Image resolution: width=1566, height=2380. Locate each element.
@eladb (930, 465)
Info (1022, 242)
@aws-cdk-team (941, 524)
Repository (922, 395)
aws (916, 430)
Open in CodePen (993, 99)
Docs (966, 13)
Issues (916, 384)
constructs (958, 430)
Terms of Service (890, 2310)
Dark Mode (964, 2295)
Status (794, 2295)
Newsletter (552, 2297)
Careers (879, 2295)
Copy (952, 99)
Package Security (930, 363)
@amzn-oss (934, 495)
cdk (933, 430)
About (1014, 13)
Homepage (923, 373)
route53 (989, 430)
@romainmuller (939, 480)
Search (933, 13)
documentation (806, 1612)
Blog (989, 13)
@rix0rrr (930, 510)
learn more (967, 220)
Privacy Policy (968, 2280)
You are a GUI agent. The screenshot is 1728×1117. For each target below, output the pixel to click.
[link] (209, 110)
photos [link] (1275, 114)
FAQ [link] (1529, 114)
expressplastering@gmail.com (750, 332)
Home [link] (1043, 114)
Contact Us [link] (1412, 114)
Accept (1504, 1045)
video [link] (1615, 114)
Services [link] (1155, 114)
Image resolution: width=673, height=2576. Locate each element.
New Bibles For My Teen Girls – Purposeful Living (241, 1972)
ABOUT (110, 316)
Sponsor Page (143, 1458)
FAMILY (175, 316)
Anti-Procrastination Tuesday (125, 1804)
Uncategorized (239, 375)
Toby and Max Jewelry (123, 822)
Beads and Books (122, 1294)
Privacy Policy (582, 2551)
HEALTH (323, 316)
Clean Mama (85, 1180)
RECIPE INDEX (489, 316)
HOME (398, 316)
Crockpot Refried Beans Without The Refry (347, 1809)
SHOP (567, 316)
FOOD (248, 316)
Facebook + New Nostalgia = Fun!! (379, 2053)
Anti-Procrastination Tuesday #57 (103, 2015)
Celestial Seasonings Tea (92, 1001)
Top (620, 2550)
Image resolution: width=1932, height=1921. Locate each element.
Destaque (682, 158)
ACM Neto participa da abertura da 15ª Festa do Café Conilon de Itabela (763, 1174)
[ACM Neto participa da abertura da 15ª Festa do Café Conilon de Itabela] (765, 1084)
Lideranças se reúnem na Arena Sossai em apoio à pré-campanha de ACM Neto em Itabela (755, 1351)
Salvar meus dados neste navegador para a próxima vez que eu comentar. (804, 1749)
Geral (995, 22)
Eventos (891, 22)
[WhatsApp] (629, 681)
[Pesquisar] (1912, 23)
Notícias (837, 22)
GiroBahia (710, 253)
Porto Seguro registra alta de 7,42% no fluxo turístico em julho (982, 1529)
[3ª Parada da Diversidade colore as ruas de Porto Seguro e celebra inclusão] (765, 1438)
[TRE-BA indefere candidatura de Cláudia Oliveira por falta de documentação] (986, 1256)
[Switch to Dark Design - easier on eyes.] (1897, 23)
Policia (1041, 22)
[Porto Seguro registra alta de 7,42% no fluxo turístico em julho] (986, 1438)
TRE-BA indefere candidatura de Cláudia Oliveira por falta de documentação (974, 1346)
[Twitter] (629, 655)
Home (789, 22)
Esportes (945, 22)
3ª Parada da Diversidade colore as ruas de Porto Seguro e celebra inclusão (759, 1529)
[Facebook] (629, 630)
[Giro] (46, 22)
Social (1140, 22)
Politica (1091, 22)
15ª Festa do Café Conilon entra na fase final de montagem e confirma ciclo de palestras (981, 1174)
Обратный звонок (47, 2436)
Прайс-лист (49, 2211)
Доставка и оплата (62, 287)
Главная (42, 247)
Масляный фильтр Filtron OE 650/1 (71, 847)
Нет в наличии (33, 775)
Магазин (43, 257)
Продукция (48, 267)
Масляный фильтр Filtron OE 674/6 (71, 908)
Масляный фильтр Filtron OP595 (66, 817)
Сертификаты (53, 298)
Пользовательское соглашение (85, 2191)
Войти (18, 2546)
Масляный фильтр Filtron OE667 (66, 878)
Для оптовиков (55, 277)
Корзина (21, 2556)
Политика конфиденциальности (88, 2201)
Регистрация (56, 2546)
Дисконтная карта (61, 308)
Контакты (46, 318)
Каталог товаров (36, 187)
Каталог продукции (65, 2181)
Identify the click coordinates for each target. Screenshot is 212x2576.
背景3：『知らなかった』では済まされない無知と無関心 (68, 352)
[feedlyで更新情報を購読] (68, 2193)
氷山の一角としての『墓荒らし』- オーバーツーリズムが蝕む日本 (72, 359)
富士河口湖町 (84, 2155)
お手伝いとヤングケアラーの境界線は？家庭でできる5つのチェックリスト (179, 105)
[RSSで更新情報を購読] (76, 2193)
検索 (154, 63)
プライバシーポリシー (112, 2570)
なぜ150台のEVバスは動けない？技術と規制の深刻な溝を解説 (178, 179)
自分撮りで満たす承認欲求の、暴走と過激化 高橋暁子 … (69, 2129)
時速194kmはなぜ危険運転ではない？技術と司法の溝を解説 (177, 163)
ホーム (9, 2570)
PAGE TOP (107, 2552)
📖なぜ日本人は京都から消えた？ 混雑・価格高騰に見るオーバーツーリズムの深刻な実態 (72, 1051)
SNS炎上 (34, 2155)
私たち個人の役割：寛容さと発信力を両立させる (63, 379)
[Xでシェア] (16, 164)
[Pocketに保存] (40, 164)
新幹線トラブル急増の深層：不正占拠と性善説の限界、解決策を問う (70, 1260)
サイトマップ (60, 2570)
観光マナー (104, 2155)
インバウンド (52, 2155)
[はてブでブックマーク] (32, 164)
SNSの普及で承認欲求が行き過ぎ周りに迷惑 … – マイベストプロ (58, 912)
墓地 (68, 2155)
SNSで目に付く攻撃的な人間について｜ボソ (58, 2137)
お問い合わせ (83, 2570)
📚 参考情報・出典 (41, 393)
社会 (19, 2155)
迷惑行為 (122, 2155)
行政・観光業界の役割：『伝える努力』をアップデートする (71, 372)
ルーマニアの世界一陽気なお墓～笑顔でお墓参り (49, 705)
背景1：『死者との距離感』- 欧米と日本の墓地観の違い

- - - - - - -

__TASK BRIEF__.
A count is wanted, and nothing else: the lines of this listing that include the word "Festa".

__SOLVED PROBLEM__.
3